• [Listed entries]
────────
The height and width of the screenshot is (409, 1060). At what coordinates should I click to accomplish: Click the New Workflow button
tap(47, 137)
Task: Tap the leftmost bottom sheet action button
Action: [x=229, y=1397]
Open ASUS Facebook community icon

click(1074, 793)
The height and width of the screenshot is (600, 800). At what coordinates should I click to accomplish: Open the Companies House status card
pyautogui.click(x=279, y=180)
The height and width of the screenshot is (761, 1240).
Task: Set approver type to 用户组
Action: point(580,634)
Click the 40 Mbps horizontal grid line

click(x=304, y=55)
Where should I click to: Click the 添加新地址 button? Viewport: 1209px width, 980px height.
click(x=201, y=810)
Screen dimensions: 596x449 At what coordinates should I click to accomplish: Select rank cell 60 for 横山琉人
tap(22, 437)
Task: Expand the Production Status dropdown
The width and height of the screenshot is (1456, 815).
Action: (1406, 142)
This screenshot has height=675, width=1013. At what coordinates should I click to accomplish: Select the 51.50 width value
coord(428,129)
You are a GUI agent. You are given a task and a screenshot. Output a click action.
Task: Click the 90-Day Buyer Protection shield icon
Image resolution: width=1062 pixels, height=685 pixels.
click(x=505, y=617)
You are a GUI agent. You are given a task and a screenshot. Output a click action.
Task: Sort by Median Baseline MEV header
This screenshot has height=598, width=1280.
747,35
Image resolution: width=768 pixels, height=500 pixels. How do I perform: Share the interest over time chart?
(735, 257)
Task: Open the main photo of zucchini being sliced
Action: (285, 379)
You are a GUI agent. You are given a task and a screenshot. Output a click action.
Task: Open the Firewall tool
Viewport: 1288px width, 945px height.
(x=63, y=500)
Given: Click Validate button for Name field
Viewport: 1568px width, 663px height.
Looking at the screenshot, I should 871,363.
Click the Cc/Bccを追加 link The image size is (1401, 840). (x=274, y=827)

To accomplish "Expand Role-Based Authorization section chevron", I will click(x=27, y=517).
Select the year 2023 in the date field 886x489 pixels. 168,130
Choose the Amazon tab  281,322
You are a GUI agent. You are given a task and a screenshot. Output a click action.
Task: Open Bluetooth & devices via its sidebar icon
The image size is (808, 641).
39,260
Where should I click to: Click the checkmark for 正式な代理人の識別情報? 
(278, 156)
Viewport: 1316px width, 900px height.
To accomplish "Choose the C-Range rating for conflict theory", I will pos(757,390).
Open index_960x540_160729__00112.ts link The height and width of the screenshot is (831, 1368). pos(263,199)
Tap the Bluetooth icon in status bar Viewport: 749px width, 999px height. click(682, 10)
────────
• [What the task requires]
Rewrite all the rows above, swapping every "GUI agent" for "GUI assistant" and leaving everything else unchanged.

• [Written reply]
The height and width of the screenshot is (409, 1060). At what coordinates should I click to accomplish: Click the New Workflow button
tap(47, 137)
Task: Tap the leftmost bottom sheet action button
Action: [x=229, y=1397]
Open ASUS Facebook community icon

click(1074, 793)
The height and width of the screenshot is (600, 800). At what coordinates should I click to accomplish: Open the Companies House status card
pyautogui.click(x=279, y=180)
The height and width of the screenshot is (761, 1240).
Task: Set approver type to 用户组
Action: point(580,634)
Click the 40 Mbps horizontal grid line

click(x=304, y=55)
Where should I click to: Click the 添加新地址 button? Viewport: 1209px width, 980px height.
click(x=201, y=810)
Screen dimensions: 596x449 At what coordinates should I click to accomplish: Select rank cell 60 for 横山琉人
tap(22, 437)
Task: Expand the Production Status dropdown
The width and height of the screenshot is (1456, 815).
Action: (1406, 142)
This screenshot has height=675, width=1013. At what coordinates should I click to accomplish: Select the 51.50 width value
coord(428,129)
You are a GUI assistant. You are given a task and a screenshot. Output a click action.
Task: Click the 90-Day Buyer Protection shield icon
Image resolution: width=1062 pixels, height=685 pixels.
click(x=505, y=617)
You are a GUI assistant. You are given a task and a screenshot. Output a click action.
Task: Sort by Median Baseline MEV header
This screenshot has height=598, width=1280.
747,35
Image resolution: width=768 pixels, height=500 pixels. How do I perform: Share the interest over time chart?
(735, 257)
Task: Open the main photo of zucchini being sliced
Action: (285, 379)
You are a GUI assistant. You are given a task and a screenshot. Output a click action.
Task: Open the Firewall tool
Viewport: 1288px width, 945px height.
(x=63, y=500)
Given: Click Validate button for Name field
Viewport: 1568px width, 663px height.
Looking at the screenshot, I should 871,363.
Click the Cc/Bccを追加 link The image size is (1401, 840). (x=274, y=827)

To accomplish "Expand Role-Based Authorization section chevron", I will click(x=27, y=517).
Select the year 2023 in the date field 886x489 pixels. 168,130
Choose the Amazon tab  281,322
You are a GUI assistant. You are given a task and a screenshot. Output a click action.
Task: Open Bluetooth & devices via its sidebar icon
The image size is (808, 641).
39,260
Where should I click to: Click the checkmark for 正式な代理人の識別情報? 
(278, 156)
Viewport: 1316px width, 900px height.
To accomplish "Choose the C-Range rating for conflict theory", I will pos(757,390).
Open index_960x540_160729__00112.ts link The height and width of the screenshot is (831, 1368). pos(263,199)
Tap the Bluetooth icon in status bar Viewport: 749px width, 999px height. click(682, 10)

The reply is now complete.